有研究發現,合適的機械力環境能夠促進膀胱發育和生長[1];另一方面,大量的病理生理學證據顯示異常的機械力是損害膀胱的重要因素,例如,脊髓損傷或膀胱出口梗阻時膀胱壓力改變,導致疾病惡化,膀胱從細胞水平進而到大體水平都發生改變,最終出現低順應性膀胱[5, 17]。細胞水平的變化包括細胞增殖旺盛、細胞外基質分泌增加等,這些變化都涉及到細胞表型的改變[18]。機械力對膀胱平滑肌細胞的促進與損傷作用間是否同時存在于機械力加載早期尚無研究報道。
本研究選取了大多數研究認可的可促進膀胱平滑肌細胞增殖的壓力加載范圍進行研究[19],探討在這一體外培養條件下,可促進細胞增殖的壓力范圍是否同時存在著損傷細胞的情況,結果初步揭示了機械力對細胞同時存在著促進和損傷的作用。
α-actin染色可顯示膀胱平滑肌細胞形態,目前認為平滑肌α-actin是“收縮型”平滑肌細胞表型的主要標志,其表達顯著下調表明平滑肌細胞發生表型轉化[20-21]。
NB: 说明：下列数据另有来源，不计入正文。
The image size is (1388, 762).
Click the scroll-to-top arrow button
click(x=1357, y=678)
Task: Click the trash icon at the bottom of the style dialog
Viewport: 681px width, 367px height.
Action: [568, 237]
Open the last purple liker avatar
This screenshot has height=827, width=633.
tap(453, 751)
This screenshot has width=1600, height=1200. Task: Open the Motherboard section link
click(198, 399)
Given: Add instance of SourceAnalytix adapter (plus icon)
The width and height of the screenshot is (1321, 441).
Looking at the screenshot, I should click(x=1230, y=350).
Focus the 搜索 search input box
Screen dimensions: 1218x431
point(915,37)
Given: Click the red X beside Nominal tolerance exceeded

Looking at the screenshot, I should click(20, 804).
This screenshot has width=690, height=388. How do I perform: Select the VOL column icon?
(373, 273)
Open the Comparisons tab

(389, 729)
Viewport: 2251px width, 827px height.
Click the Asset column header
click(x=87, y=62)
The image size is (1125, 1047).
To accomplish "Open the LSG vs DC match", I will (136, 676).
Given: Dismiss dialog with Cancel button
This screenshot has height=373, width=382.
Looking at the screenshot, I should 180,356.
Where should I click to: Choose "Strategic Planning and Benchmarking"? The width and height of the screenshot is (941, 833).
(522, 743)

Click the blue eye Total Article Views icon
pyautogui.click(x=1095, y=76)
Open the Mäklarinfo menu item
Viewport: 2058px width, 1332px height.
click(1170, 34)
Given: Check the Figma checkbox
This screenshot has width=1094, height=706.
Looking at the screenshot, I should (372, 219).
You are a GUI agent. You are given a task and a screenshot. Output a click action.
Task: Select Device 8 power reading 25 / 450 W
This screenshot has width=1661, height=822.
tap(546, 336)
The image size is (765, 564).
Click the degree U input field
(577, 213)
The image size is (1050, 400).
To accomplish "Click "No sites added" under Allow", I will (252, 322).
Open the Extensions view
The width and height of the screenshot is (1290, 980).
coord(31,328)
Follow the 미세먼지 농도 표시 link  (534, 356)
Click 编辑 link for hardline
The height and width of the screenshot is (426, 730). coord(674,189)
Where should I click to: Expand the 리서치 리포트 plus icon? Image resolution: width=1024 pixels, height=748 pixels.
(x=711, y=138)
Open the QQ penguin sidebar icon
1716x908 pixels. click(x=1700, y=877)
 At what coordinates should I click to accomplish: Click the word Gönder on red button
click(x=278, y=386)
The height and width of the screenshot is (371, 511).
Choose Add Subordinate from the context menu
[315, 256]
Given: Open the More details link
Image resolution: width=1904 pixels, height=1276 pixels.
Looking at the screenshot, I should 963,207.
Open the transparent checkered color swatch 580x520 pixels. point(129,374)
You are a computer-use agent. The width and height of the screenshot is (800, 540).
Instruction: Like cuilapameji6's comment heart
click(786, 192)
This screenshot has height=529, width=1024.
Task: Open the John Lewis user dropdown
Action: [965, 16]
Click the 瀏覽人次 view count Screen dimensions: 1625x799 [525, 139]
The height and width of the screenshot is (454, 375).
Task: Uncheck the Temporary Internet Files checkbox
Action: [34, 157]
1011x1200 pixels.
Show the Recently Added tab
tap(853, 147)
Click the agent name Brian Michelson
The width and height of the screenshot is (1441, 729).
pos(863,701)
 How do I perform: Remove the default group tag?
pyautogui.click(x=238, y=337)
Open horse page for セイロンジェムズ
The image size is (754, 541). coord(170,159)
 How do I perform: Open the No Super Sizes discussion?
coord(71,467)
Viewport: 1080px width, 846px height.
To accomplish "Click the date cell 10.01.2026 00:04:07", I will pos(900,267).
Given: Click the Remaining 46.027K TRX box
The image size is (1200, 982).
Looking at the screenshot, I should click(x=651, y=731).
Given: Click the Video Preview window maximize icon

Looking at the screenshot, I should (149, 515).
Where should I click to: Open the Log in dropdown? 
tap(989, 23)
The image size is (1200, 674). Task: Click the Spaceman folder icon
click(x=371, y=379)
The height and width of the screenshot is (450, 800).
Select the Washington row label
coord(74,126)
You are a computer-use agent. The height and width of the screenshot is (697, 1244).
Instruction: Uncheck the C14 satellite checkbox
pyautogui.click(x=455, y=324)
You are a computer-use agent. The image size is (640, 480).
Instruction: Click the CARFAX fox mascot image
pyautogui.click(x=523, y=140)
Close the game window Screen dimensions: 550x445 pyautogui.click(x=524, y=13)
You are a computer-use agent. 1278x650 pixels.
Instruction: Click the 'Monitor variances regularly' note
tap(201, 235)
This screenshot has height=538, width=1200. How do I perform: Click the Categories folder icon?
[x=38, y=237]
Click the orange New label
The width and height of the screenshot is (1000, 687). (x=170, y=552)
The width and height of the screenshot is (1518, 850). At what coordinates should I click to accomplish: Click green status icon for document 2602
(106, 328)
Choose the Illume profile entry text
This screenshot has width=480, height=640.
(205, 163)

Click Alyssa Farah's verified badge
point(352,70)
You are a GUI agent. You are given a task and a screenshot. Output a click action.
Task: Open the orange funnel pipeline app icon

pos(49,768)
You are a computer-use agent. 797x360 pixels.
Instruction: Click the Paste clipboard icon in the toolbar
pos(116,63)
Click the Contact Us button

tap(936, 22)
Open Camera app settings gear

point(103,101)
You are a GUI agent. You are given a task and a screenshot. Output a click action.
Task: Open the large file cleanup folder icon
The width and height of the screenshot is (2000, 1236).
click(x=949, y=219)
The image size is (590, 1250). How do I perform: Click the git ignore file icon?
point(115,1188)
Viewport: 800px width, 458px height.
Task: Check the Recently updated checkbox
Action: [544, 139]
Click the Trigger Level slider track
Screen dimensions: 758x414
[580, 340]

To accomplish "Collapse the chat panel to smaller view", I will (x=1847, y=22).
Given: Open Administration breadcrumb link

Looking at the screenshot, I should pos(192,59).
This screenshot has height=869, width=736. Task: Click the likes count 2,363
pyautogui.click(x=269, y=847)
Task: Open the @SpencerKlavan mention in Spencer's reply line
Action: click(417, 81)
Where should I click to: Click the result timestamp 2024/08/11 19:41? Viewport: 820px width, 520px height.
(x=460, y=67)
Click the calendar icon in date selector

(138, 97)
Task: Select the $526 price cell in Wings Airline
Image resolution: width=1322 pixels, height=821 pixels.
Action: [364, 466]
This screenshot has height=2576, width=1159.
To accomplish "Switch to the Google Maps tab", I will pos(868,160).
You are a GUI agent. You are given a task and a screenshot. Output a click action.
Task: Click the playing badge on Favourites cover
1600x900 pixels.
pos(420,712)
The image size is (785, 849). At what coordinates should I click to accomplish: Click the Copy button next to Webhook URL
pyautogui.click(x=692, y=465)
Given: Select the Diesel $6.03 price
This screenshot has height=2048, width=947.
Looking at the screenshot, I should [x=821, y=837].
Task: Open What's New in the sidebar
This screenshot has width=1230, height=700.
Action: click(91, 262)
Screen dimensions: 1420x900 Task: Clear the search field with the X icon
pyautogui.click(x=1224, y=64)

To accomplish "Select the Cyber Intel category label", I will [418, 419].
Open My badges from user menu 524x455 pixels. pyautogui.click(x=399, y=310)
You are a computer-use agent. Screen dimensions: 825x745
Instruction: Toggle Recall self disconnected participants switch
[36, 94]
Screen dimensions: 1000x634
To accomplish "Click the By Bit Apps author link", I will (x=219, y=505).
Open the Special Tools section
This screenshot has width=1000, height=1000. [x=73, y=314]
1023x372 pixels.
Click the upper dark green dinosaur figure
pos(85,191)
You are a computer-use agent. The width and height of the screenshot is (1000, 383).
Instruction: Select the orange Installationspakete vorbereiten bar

actin在平滑肌細胞中是其細胞收縮的主要成分,含量在所有收縮相關蛋白中居于首位,其穩定的表達量和在細胞質內規則而有序的排列是平滑肌細胞行使收縮功能的必要條件。α-actin作為細胞骨架的成分,還與其他骨架蛋白共同參與細胞在外界張力刺激下的被動形變過程,即與微絲協同產生抗拉作用,這種力學特性對維持細胞外形穩定具有重要的生物學意義[22-23]。在本研究選定的壓力條件下,實驗組與對照組細胞的α-actin表達差異有統計學意義(P<0.001),表明生理狀態下的壓力刺激對膀胱平滑肌細胞的收縮能力確實具有促進作用。
熒光染料PI是一種可對DNA染色的細胞核染色試劑。PI不能通過活細胞膜,但卻能穿過破損的細胞膜而對核染色,試驗可借此發現被損傷的平滑肌細胞。本研究經PI染色后,實驗組陽性細胞數量高于對照組,差異有統計學意義(P<0.001),表明了在實驗設定的壓力培養條件下膀胱平滑肌細胞損傷的存在。
綜上所述,對膀胱平滑肌細胞而言,壓力同時具有促進作用和細胞損傷作用,在壓力加載培養體系中,即使是經過大量研究并被一致認為是相對安全的、可促進細胞增殖的壓力加載條件,其在促進細胞收縮蛋白表達的同時也會對膀胱平滑肌細胞造成損傷。